Alors que le Premier Ministre israélien vient d'être mis en examen pour des faits de corruption, quelques milliers de ses partisans ont défilé hier pour le soutenir face à ce « coup d'Etat ». Bibi est-il, décidément, indéboulonnable ? Analyse avec Piotr Smolar, ex-correspondant à Jérusalem pour Le Monde

Des partisans du premier ministre israélien Benjamin Netanyahou brandissent des pancartes à son appui, Tel-Aviv, le 26 novembre 2019
Des partisans du premier ministre israélien Benjamin Netanyahou brandissent des pancartes à son appui, Tel-Aviv, le 26 novembre 2019 © AFP / JACK GUEZ

« Non à la dictature judiciaire », « la démocratie vaincra » ... C'est à ces mots qu'ont défilé hier, dans les rues de Tel-Aviv, les sympathisants de Benyamin Netanyahu, lors d'une marche organisée par son parti, le Likoud. Ce dernier espérait une marée de partisans : avec seulement trois-mille manifestants, c'est un pari avorté. 

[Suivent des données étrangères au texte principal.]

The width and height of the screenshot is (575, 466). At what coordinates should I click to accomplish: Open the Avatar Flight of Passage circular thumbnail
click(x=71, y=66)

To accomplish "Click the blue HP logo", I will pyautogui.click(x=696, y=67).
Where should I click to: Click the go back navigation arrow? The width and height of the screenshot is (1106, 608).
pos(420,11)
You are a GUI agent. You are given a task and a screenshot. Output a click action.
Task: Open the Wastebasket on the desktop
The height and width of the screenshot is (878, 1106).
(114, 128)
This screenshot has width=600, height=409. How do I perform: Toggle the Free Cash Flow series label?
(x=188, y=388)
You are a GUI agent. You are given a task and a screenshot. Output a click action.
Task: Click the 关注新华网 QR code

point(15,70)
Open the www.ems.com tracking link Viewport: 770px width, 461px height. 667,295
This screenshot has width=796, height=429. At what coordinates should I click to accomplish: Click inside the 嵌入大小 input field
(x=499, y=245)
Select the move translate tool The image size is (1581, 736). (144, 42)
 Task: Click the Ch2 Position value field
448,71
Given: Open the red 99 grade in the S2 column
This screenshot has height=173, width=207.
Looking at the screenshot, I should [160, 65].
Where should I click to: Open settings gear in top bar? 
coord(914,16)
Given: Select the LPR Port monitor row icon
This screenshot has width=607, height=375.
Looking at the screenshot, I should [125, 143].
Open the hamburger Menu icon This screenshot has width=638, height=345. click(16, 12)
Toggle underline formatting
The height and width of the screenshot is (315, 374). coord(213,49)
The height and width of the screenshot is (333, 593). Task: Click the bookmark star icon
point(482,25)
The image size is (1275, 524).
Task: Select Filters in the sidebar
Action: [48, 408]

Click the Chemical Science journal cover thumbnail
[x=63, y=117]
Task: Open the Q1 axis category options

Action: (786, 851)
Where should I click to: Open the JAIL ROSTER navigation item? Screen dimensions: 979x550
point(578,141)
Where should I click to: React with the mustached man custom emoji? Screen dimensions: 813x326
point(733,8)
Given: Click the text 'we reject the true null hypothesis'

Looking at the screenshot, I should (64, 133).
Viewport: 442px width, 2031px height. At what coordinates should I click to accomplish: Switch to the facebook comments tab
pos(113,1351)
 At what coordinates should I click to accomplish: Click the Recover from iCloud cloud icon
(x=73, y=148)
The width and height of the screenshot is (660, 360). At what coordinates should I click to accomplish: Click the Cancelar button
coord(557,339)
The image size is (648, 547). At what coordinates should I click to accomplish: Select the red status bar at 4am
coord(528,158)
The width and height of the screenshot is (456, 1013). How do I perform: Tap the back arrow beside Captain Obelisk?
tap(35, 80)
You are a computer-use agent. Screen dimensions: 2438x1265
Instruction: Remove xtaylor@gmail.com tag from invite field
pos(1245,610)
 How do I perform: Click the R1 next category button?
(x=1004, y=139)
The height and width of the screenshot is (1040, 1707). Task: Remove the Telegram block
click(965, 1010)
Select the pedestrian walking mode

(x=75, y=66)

Face aux trois chefs d'inculpation qui pèsent sur Netanyahu - corruption, fraude et abus de confiance -, la population semble se détourner de son « Bibi » national. En Israël, c'est la première fois qu'un Premier Ministre en fonction se trouve face à la justice : il risque jusque 10 ans de prison.

Des circonstances qui aggravent encore l'impasse institutionnelle dans laquelle le pays est enlisé depuis le mois d'avril dernier. En effet, deux élections législatives successives n'ont pas permis à une vraie majorité de se dégager. Car si le Bleu et Blanc centriste de Benny Gantz est en tête à la Knesset, le parti n'a pas assez de voix pour former un gouvernement. En théorie, il lui faut composer avec le Likoud - mais Gantz refuse toute alliance tant que Netanyahu sera à sa tête... 

Or, ce dernier n'entend pas quitter le pouvoir, malgré une légitimité fragilisée dans et hors de son camp. En vertu de la Constitution, il n'a aucune obligation de démissionner de ses fonctions. Mais les cadres de son parti, très silencieux ces derniers jours, pourraient lui préférer un autre candidat à la tête du gouvernement pour, enfin, dégager une majorité à la Knesset.

Le pays se dirige-t-il vers une troisième élection générale en un an ? Le Premier Ministre pourrait-il, cette fois, tomber en disgrâce ? Avec nous pour en parler : Piotr Smolar, journaliste, ex-correspondant à Jérusalem pour Le Monde, et auteur aux éditions des Equateurs de Mauvais juif (2019).

  • Le bruit du monde est au Tchad, auprès de l'opposition politique. Un reportage de François-Xavier Freland

Dans le pays, la menace terroriste a servi de prétexte au pouvoir en place pour durcir ses positions autoritaires : certains parlent de « dictature ». Les ténors de l'opposition ont donc pris la décision d'organiser une grande marche de protestation - une démarche risquée.

Saleh Kebzabo, très populaire au Tchad, a été destitué par la Cour Suprême de son titre de chef de l'opposition ; Alhabo Ahmat, homme politique de gauche, est en résidence surveillée « pour sa sécurité » ... Une opposition vieillissante et démoralisée qui espère des élections législatives, sans cesse repoussées au nom de la menace représentée par Boko Haram.

  • Le Cinéma en VO revient sur L'Orphelinat, un film de la réalisatrice afghane Shahrbanoo Sadat.

A travers le parcours d'un jeune garçon, Qadratulah, L'Orphelinat peint une fresque du quotidien en Afghanistan dans les années 1980. Une histoire vraie, inspirée du journal intime d'un ami de la réalisatrice, et qui devrait se dérouler sur encore trois opus. 

Shahrbanoo Sadat fait partie d'une génération d'artistes conscients de la situation que traverse leur pays, mais qui restent plein d'espoir. Tourné avec des moyens et une liberté impossibles à obtenir en Afghanistan, le film n'en est pas moins en prise avec le réel, mettant en scène des acteurs non-professionnels et tous afghans.

  • La Chine se place en tête des représentations diplomatiques dans le monde. C'est le Monde à l'Envers de Franck Mathevon

D'après une étude très complète produite par l'institut Lowy, qui a étudié la situation de 61 pays, la Chine prend la première place et devance donc les Etats-Unis. Un résultat qui traduit bien les ambitions diplomatiques de Pékin, qui a fait une progression très rapide dans le classement depuis 2016. Les Chinois possèdent un nombre impressionnant de consulats dans le monde, sont de plus en plus présents à l'ONU. Et achètent parfois des liens diplomatiques avec certains pays, en proposant des investissements, en accordant des prêts.